● **What to work on**:
Retype the entries from the very start through the line containing "[x=742, y=81]", keeping every line unchanged.

Start of Materials provided

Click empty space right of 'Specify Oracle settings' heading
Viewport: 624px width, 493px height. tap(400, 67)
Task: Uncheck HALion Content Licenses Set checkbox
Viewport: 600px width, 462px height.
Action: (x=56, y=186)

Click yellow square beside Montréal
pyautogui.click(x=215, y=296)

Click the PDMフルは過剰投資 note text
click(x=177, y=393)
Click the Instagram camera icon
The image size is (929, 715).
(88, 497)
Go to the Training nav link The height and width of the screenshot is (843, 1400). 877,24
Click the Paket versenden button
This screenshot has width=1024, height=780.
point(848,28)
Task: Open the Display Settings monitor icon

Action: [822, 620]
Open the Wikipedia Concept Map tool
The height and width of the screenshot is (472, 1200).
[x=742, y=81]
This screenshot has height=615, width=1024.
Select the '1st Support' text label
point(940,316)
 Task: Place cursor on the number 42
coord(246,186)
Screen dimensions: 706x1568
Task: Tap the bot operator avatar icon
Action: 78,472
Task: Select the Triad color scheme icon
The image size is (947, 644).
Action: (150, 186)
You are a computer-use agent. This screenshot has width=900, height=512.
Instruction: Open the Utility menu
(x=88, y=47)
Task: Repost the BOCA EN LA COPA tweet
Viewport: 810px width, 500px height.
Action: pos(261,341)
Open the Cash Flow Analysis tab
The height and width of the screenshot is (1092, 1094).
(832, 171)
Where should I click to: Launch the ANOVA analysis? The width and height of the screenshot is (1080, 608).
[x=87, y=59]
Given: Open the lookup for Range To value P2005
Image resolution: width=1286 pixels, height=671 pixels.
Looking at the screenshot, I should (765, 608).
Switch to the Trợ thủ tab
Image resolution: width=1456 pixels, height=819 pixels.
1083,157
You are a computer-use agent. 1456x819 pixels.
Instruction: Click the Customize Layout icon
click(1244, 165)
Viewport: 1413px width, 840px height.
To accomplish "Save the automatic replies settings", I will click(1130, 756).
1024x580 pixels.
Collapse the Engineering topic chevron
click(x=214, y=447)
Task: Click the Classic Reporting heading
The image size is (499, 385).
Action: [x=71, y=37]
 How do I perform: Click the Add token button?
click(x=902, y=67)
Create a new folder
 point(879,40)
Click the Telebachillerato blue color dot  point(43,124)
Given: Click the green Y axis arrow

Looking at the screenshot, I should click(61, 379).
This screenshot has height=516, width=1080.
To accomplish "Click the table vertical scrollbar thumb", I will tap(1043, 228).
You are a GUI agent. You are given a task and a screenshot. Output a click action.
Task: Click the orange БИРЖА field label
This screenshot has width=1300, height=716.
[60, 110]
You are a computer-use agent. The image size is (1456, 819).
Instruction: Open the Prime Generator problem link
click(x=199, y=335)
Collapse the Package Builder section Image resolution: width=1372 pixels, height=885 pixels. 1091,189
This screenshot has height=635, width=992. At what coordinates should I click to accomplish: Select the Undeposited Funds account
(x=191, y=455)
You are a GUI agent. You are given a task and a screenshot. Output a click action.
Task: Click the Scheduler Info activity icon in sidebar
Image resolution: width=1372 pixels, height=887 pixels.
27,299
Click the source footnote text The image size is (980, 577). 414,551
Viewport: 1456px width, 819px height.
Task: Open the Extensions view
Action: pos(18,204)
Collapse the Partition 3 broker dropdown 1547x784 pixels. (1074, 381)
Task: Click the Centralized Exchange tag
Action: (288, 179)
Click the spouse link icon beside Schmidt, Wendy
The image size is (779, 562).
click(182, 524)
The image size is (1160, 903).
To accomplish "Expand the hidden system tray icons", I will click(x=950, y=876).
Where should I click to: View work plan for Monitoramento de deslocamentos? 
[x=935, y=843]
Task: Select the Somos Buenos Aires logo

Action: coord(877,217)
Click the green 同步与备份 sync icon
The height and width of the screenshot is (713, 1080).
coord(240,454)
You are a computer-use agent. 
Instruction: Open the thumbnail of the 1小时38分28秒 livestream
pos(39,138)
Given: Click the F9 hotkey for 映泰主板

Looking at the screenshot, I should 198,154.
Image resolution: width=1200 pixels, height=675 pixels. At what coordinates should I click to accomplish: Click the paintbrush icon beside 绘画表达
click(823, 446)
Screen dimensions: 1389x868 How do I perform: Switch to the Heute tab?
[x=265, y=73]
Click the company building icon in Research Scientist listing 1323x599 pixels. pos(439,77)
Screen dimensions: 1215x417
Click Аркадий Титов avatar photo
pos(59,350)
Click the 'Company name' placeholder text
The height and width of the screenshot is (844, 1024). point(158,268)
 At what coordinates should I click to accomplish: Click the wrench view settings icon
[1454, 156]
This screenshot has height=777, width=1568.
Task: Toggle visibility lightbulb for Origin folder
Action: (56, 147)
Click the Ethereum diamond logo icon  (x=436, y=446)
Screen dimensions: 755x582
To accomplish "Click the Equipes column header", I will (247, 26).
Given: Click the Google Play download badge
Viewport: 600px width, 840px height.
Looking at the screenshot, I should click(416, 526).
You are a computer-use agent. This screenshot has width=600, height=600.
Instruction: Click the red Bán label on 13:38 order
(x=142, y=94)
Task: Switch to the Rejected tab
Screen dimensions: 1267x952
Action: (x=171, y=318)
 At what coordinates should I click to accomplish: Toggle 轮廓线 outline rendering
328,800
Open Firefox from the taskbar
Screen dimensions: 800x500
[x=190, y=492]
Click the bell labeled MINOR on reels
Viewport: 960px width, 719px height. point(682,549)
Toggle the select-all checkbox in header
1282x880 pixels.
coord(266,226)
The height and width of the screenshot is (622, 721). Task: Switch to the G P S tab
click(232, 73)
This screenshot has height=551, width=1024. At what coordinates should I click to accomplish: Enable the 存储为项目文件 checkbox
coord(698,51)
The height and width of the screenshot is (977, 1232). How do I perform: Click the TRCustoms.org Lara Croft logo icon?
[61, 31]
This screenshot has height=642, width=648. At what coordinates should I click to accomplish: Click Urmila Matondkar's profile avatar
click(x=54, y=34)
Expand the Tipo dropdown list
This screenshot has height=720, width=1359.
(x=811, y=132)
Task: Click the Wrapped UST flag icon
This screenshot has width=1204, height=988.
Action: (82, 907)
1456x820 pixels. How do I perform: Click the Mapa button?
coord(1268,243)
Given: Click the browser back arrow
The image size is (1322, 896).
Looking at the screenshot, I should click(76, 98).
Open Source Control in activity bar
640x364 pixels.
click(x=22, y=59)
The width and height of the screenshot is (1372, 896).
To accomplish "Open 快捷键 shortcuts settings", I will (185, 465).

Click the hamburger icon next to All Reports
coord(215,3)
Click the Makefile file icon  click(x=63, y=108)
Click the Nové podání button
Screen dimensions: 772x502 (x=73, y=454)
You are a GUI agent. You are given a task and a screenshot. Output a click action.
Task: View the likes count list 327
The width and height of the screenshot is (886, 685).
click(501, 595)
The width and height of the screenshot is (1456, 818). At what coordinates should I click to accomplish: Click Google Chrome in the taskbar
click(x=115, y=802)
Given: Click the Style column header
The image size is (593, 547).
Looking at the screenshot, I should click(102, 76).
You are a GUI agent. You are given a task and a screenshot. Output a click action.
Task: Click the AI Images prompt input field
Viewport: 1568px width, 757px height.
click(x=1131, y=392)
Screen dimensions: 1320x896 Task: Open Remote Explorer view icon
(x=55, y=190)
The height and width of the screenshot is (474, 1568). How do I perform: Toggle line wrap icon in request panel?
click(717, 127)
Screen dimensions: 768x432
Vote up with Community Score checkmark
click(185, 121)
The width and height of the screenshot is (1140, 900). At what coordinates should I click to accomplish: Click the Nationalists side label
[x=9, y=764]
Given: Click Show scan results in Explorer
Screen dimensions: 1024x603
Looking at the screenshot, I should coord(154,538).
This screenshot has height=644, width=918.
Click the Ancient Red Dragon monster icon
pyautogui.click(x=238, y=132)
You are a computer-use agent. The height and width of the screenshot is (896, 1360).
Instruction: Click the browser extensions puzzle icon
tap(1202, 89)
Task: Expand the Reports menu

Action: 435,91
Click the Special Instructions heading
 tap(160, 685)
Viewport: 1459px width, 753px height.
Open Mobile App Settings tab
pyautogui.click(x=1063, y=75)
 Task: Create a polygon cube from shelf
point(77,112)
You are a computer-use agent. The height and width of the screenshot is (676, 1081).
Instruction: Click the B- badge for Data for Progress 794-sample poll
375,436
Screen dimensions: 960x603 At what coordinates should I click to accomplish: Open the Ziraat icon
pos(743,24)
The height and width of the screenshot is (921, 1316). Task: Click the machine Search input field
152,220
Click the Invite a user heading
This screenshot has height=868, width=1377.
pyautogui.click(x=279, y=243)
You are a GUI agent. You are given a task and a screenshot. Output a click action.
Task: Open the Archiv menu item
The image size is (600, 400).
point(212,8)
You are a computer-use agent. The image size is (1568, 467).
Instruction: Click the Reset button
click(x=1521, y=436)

End of Materials provided

● **Expected answer**:
Click empty space right of 'Specify Oracle settings' heading
Viewport: 624px width, 493px height. tap(400, 67)
Task: Uncheck HALion Content Licenses Set checkbox
Viewport: 600px width, 462px height.
Action: (x=56, y=186)

Click yellow square beside Montréal
pyautogui.click(x=215, y=296)

Click the PDMフルは過剰投資 note text
click(x=177, y=393)
Click the Instagram camera icon
The image size is (929, 715).
(88, 497)
Go to the Training nav link The height and width of the screenshot is (843, 1400). 877,24
Click the Paket versenden button
This screenshot has width=1024, height=780.
point(848,28)
Task: Open the Display Settings monitor icon

Action: [822, 620]
Open the Wikipedia Concept Map tool
The height and width of the screenshot is (472, 1200).
[x=742, y=81]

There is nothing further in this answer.